━━ Data under study

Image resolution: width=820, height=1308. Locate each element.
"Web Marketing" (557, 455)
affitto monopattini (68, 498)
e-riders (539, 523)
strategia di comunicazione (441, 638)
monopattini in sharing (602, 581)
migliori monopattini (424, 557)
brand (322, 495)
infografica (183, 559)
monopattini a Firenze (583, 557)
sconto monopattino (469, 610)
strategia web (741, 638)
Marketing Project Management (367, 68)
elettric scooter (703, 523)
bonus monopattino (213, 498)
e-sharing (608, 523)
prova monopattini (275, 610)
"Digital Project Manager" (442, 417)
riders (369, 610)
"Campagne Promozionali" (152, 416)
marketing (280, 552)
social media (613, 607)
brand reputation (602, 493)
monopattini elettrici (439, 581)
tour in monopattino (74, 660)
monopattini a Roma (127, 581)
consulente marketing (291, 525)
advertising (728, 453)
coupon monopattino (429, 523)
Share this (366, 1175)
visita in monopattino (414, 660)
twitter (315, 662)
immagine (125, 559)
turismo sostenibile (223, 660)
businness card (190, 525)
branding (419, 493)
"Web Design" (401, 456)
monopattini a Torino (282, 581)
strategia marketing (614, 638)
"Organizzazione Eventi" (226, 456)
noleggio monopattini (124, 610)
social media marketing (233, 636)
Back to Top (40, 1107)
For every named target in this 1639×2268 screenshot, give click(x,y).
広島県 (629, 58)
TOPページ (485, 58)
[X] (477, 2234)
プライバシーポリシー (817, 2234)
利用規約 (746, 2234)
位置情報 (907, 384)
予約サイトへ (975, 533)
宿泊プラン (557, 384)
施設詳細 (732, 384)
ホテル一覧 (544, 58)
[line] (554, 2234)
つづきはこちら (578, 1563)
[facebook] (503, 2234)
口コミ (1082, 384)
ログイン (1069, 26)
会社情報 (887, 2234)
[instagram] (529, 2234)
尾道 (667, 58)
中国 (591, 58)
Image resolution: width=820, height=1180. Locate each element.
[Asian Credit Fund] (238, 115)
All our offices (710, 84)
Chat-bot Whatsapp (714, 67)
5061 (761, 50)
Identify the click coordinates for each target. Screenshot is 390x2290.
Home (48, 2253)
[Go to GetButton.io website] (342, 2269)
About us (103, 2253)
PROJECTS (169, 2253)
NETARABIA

━━━━

What the task requires
All that is needed is the opening run of the data, given again exactly: please include every line from the first through the line with "Marketing Project Management (367, 68)", both ends kept.

Result of this task
Image resolution: width=820, height=1308. Locate each element.
"Web Marketing" (557, 455)
affitto monopattini (68, 498)
e-riders (539, 523)
strategia di comunicazione (441, 638)
monopattini in sharing (602, 581)
migliori monopattini (424, 557)
brand (322, 495)
infografica (183, 559)
monopattini a Firenze (583, 557)
sconto monopattino (469, 610)
strategia web (741, 638)
Marketing Project Management (367, 68)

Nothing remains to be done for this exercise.